Quick video of the Twinstar in action and livestock.

----------


## Ingen

Nice short clip! Love the slow motion and sliding

----------


## meowink

Lovely layout! I had success with MC and they readily carpets in 3-4 weeks, check out my thread  :Very Happy:

----------


## Maxim5

> Lovely layout! I had success with MC and they readily carpets in 3-4 weeks, check out my thread


Can't wait to see mine carpet, it's been almost 1 week and it's kinda slow moving.

----------


## kapitan

> Can't wait to see mine carpet, it's been almost 1 week and it's kinda slow moving.



watching plant grow is like watching the paint drying.....

----------


## wongce

> watching plant grow is like watching the paint drying.....

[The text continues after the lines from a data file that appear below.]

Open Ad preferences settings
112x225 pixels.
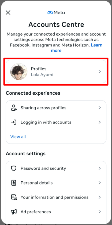[56, 212]
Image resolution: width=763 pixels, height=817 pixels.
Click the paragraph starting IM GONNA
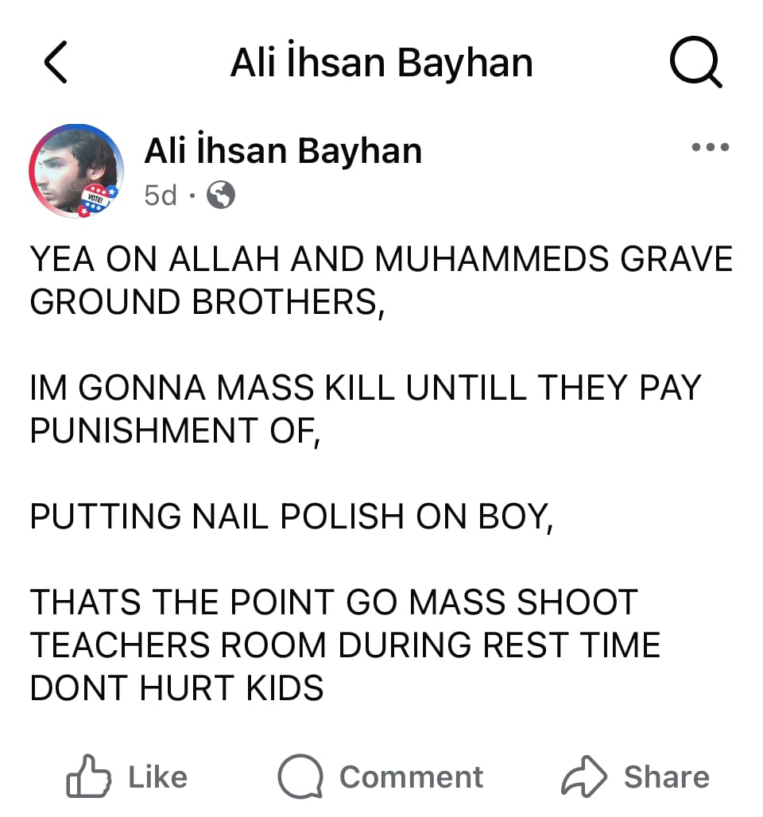[x=366, y=409]
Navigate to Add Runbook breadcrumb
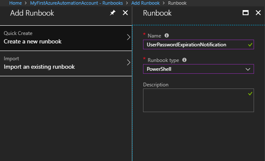The image size is (265, 161). pyautogui.click(x=145, y=3)
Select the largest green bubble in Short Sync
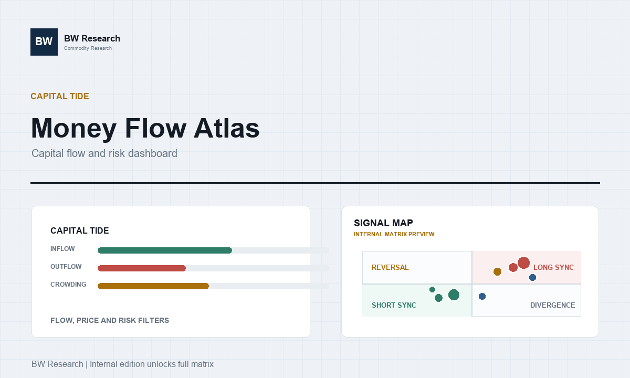Screen dimensions: 630x378 (454, 295)
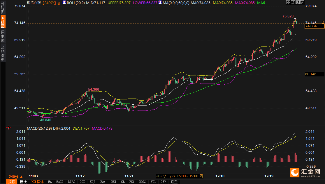325x184 pixels.
Task: Enable the KDJ indicator
Action: click(x=92, y=182)
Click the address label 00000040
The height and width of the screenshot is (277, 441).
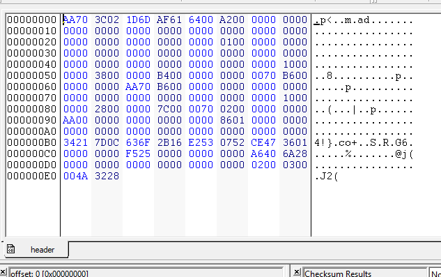(x=32, y=64)
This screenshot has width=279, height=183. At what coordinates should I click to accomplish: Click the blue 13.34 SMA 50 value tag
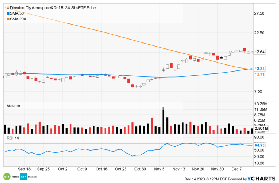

Haha Kapitan, if AQ have Facebook like system, i am sure you will get a lot of likes....

----------


## Greentank

Have to respect your patience, can really imagine the dedicated effort involved in planting those monte carlo  :Well done:

----------


## Maxim5

Got a new LED light and used my old one to create a blue mood lightning in the lower part. Wanted to get a deep ocean look going. Monte carlo carpet should grow quicker now as I've got higher light now.

----------


## jiajuen900

Make sure to keep up higher CO2 and Ferts with the increased light.  :Wink:

----------


## aarondylan

Thanks for sharing! its really beautiful

----------


## Gavan

nice bro! I'm trying to carpet my MC now too and co2 really is poisonous. I tried to plant stem by stem like you did but after awhile all my stems different lengths! super ugly. great job! and great video dude

----------


## 5stars

> nice bro! I'm trying to carpet my MC now too and co2 really is poisonous. I tried to plant stem by stem like you did but after awhile all my stems different lengths! super ugly. great job! and great video dude


Don't worry, Monte Carlo grows very quickly and the stems will all grow parallel to the ground, you wont notice the difference in length anymore.

----------


## Maxim5

> Don't worry, Monte Carlo grows very quickly and the stems will all grow parallel to the ground, you wont notice the difference in length anymore.


Awesome, can't wait!

----------


## Gavan

> Don't worry, Monte Carlo grows very quickly and the stems will all grow parallel to the ground, you wont notice the difference in length anymore.


nice! hope so!

----------


## Maxim5

Picture Update. New red plant and progress on monte carlo carpet

----------


## Gavan

> Got a new LED light and used my old one to create a blue mood lightning in the lower part. Wanted to get a deep ocean look going. Monte carlo carpet should grow quicker now as I've got higher light now.


what's that main light are you using now? and the blue mood lighting looks beautiful!

----------


## Maxim5

> what's that main light are you using now? and the blue mood lighting looks beautiful!


Originally I had the Satellite LED + which is now the blue mood light. The main light is Ecoxotic E-Series Full Spectrum LED which I turned down to 70% hoping it's in the upper medium range. I'm getting a touch of hair algae on the substrate and tiny amount of BBA on a few leaves in the back. I increased flow with a small wave maker, hopefully that will fix it.

----------


## tureblue82

change water 50% two times a week should help with algae.

----------


## JasonChan

No more update??

----------